TO BE DONE :: Quote the data below word for word, leaving out the pictures.

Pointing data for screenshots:
● ● ● ● ●

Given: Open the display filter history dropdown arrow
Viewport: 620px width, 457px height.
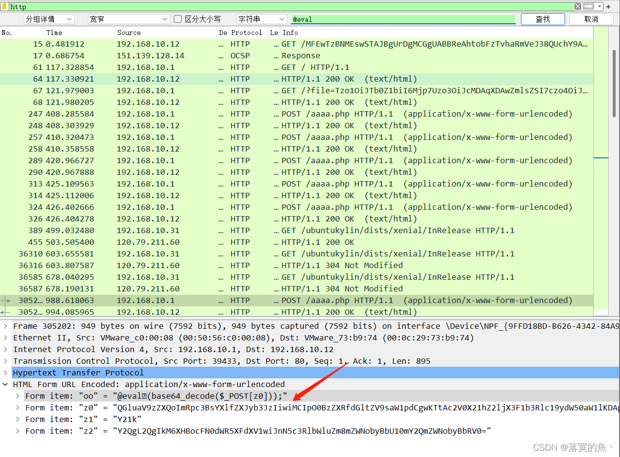Looking at the screenshot, I should tap(600, 7).
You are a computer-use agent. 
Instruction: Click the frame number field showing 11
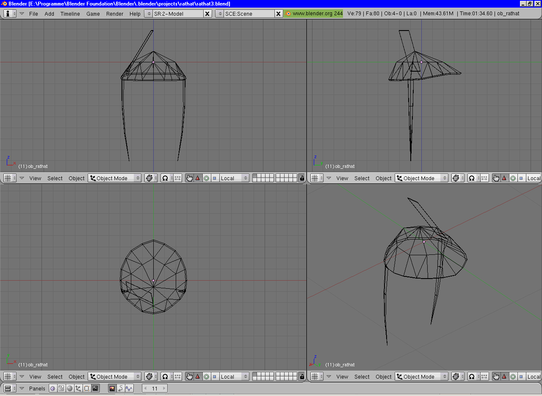[155, 388]
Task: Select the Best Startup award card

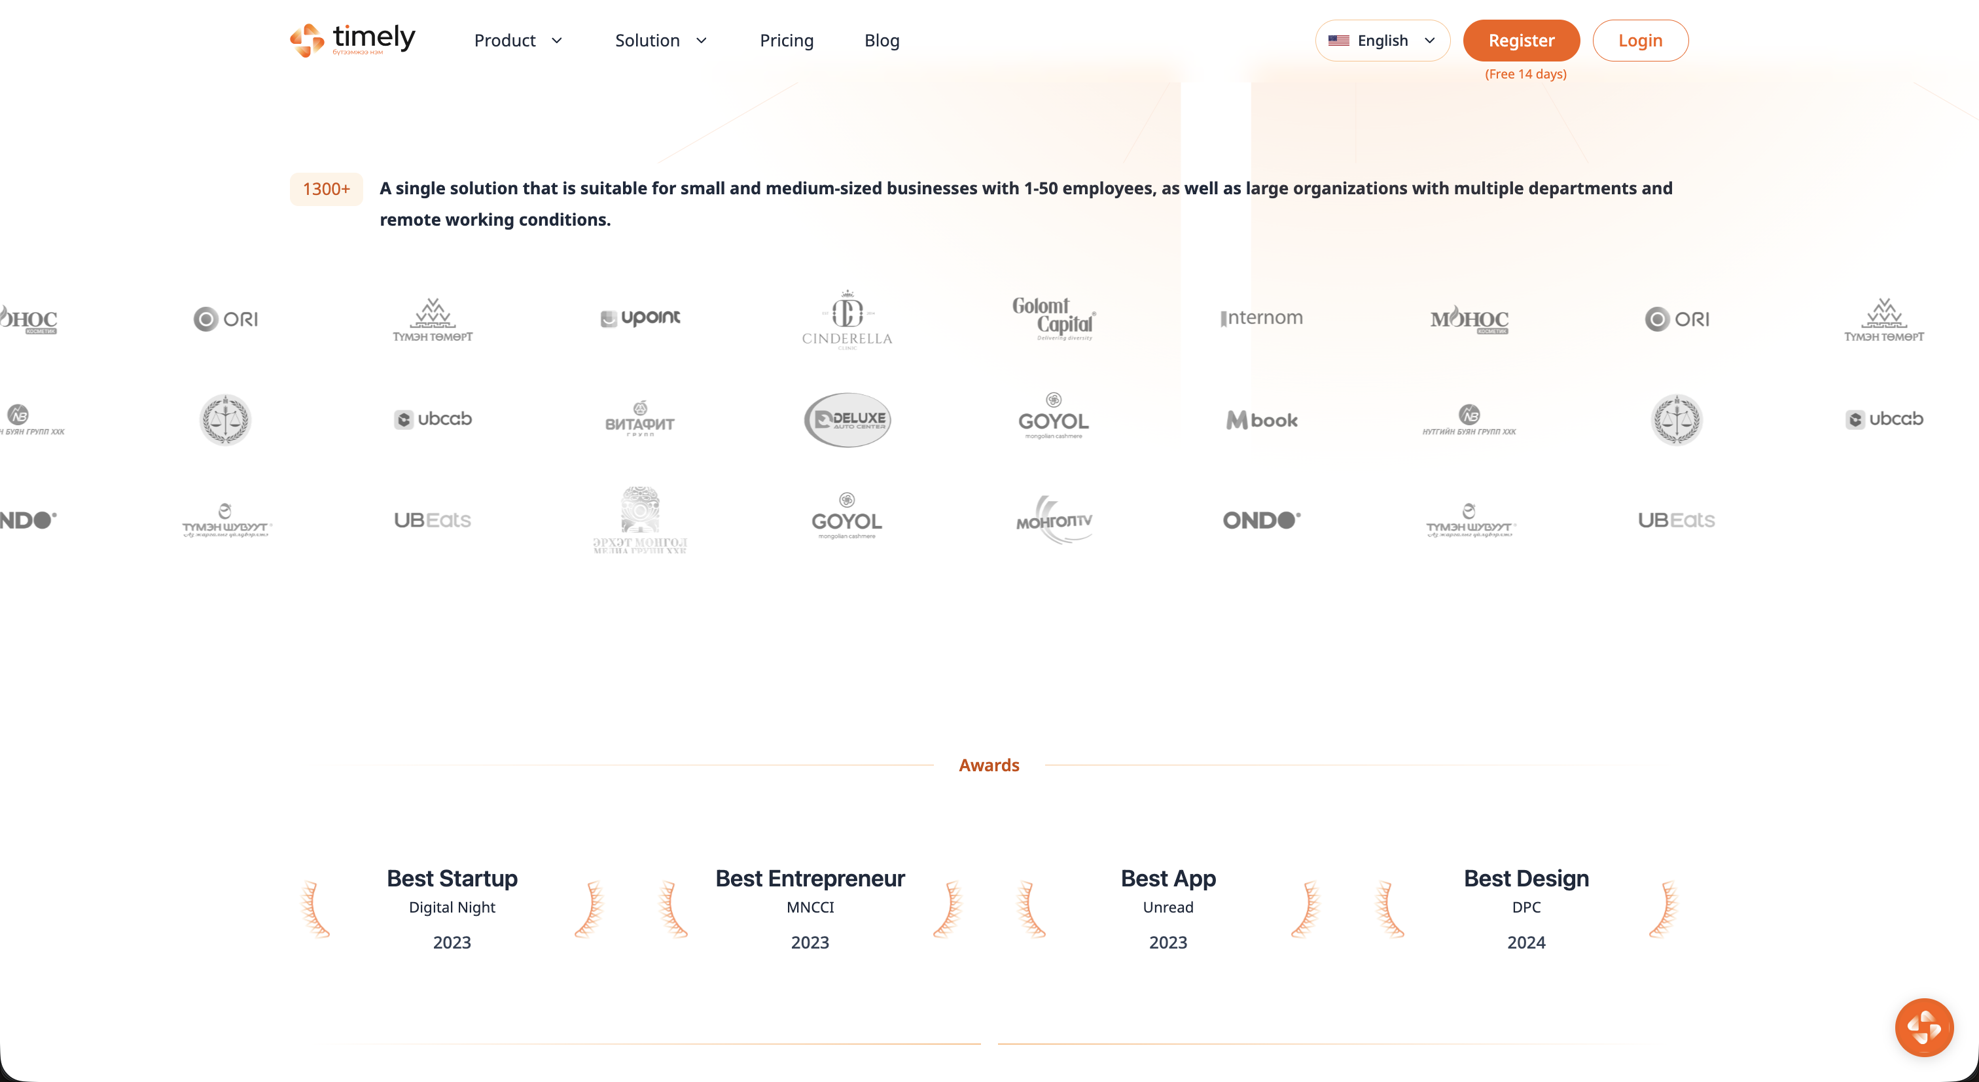Action: (x=452, y=908)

● ● ● ● ●

EXPECTED ANSWER ::
Given: Open the display filter history dropdown arrow
Viewport: 620px width, 457px height.
Looking at the screenshot, I should tap(600, 7).
You are a computer-use agent. 
Instruction: Click the frame number field showing 11
[155, 388]
Task: Select the Best Startup award card

Action: (x=452, y=908)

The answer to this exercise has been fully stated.